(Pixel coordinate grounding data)
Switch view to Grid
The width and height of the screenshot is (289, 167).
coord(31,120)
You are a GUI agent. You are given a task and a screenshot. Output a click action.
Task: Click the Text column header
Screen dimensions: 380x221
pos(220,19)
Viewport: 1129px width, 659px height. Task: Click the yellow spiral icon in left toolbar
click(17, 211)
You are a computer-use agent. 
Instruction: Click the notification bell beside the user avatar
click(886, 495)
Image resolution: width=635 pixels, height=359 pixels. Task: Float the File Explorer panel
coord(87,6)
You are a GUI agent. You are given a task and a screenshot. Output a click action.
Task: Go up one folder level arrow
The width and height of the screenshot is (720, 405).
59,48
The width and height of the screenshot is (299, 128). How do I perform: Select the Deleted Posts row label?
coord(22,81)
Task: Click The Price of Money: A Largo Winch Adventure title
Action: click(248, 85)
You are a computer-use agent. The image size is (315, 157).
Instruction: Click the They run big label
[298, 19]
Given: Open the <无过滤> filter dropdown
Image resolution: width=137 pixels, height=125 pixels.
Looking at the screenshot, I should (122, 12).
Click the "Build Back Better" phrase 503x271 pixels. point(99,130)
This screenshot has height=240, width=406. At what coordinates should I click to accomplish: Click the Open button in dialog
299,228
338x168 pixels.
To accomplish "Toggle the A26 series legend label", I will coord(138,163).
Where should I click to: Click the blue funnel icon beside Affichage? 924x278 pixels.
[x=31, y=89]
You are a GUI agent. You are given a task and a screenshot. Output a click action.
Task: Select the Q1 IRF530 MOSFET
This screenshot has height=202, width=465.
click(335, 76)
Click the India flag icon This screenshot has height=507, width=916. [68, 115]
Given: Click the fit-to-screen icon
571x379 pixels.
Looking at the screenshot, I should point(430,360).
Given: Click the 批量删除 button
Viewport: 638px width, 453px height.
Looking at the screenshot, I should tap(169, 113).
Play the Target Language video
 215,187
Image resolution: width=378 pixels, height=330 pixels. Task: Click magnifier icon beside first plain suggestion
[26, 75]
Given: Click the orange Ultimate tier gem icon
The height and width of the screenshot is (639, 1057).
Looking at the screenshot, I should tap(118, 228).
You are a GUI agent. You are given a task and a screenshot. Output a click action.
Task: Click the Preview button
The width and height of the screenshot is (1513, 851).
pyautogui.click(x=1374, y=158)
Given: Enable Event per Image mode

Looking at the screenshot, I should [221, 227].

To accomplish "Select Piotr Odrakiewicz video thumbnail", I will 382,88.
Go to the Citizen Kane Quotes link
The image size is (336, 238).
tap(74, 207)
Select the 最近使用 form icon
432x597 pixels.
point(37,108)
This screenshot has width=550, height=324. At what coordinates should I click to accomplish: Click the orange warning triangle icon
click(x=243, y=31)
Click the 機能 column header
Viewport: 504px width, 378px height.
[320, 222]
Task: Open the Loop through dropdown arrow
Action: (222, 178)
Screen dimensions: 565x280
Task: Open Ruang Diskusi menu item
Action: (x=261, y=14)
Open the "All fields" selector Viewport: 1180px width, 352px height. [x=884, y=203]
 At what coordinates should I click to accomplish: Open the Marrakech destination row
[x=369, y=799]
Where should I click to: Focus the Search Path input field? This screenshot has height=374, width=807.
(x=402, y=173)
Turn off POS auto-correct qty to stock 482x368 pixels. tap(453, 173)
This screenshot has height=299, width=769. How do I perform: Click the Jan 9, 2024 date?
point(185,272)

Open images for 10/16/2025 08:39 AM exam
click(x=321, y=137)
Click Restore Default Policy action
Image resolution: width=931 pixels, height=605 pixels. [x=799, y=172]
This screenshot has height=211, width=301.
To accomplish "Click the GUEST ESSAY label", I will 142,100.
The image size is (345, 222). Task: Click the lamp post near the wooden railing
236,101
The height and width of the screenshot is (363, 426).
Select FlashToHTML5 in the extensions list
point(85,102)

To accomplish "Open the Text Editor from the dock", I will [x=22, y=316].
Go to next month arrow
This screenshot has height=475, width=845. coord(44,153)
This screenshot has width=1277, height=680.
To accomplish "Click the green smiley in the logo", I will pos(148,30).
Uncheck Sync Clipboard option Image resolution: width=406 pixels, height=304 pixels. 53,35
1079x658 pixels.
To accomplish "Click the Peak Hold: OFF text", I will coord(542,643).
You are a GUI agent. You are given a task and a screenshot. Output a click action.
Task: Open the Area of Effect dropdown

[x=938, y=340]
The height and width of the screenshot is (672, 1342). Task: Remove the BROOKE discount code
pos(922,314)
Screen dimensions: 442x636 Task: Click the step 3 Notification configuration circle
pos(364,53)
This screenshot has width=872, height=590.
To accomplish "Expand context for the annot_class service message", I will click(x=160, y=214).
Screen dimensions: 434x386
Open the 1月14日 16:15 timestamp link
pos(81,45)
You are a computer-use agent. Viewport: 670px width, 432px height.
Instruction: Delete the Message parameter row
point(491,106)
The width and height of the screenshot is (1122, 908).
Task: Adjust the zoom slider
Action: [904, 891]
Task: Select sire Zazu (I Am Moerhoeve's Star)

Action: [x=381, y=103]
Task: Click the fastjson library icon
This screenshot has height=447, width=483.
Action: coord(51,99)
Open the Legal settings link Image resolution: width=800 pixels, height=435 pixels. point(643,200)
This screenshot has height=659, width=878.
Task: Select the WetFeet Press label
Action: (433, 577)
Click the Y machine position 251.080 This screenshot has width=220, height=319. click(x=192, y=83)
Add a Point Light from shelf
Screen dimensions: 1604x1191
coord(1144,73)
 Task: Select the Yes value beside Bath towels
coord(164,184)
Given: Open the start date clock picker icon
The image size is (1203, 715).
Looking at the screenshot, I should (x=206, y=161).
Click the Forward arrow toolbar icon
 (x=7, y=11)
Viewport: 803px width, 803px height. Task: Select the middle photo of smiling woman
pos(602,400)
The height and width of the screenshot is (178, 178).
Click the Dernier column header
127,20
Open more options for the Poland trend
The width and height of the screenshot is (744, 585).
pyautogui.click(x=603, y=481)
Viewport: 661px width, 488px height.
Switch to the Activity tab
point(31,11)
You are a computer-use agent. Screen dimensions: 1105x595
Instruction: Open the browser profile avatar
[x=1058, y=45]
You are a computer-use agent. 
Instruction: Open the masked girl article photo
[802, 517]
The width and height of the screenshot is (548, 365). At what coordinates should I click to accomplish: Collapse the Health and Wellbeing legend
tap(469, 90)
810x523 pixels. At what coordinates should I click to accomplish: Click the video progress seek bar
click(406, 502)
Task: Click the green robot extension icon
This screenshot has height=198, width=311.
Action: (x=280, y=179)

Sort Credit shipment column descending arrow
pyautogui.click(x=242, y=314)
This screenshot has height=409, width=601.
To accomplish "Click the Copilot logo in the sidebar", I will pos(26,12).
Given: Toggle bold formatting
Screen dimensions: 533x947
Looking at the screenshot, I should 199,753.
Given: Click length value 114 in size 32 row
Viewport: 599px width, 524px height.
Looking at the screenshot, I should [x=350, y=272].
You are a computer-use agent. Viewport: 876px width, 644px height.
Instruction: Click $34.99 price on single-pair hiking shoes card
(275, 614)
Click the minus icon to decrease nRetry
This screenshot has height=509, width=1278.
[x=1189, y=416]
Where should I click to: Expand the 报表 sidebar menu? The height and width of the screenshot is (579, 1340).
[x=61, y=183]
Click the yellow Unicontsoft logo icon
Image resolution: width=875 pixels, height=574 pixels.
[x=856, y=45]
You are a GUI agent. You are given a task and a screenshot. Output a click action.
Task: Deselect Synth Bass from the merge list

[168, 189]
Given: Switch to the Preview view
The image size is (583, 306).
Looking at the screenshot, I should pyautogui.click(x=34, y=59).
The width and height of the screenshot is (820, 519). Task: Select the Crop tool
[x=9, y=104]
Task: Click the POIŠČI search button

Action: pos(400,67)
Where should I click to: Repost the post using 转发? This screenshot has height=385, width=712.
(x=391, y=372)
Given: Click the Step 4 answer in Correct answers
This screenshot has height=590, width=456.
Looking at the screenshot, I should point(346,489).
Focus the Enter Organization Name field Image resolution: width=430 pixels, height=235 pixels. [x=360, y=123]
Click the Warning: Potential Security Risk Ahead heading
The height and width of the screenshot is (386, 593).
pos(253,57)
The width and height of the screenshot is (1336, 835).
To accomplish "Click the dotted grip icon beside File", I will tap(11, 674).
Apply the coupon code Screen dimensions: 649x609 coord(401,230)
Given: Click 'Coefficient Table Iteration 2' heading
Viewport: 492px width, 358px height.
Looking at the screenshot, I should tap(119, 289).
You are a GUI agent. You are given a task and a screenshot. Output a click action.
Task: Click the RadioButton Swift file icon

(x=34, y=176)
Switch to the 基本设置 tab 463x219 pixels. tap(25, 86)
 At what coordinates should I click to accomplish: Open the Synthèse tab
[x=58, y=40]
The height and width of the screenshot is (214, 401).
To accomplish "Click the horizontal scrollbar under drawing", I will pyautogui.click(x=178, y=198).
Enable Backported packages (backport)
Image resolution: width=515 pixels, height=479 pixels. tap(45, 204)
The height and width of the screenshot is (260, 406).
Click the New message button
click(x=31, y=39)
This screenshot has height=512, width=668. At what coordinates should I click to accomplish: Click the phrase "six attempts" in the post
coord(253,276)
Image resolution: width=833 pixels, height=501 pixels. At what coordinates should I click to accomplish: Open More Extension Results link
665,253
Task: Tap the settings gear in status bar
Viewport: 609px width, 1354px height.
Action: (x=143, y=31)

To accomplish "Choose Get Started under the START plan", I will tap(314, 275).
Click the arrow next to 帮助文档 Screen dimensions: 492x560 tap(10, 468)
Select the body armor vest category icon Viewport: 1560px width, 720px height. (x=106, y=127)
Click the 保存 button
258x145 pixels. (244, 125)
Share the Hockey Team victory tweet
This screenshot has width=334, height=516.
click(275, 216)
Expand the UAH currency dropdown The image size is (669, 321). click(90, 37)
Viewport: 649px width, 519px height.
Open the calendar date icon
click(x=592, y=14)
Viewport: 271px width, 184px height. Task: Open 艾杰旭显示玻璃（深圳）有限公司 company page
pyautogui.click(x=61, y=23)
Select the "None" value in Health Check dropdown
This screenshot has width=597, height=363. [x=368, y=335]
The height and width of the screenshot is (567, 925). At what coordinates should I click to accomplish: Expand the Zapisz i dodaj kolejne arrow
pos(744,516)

_THE PROBLEM_
Would you retype the lines above from the one with "The height and width of the screenshot is (639, 1057)." down to the one with "Turn off POS", word for word, both ends included and no other lines?

_WRITTEN ANSWER_
The height and width of the screenshot is (639, 1057).
Looking at the screenshot, I should tap(118, 228).
You are a GUI agent. You are given a task and a screenshot. Output a click action.
Task: Click the Preview button
The width and height of the screenshot is (1513, 851).
pyautogui.click(x=1374, y=158)
Given: Enable Event per Image mode

Looking at the screenshot, I should [221, 227].

To accomplish "Select Piotr Odrakiewicz video thumbnail", I will 382,88.
Go to the Citizen Kane Quotes link
The image size is (336, 238).
tap(74, 207)
Select the 最近使用 form icon
432x597 pixels.
point(37,108)
This screenshot has width=550, height=324. At what coordinates should I click to accomplish: Click the orange warning triangle icon
click(x=243, y=31)
Click the 機能 column header
Viewport: 504px width, 378px height.
[320, 222]
Task: Open the Loop through dropdown arrow
Action: (222, 178)
Screen dimensions: 565x280
Task: Open Ruang Diskusi menu item
Action: (x=261, y=14)
Open the "All fields" selector Viewport: 1180px width, 352px height. [x=884, y=203]
 At what coordinates should I click to accomplish: Open the Marrakech destination row
[x=369, y=799]
Where should I click to: Focus the Search Path input field? This screenshot has height=374, width=807.
(x=402, y=173)
Turn off POS auto-correct qty to stock 482x368 pixels. tap(453, 173)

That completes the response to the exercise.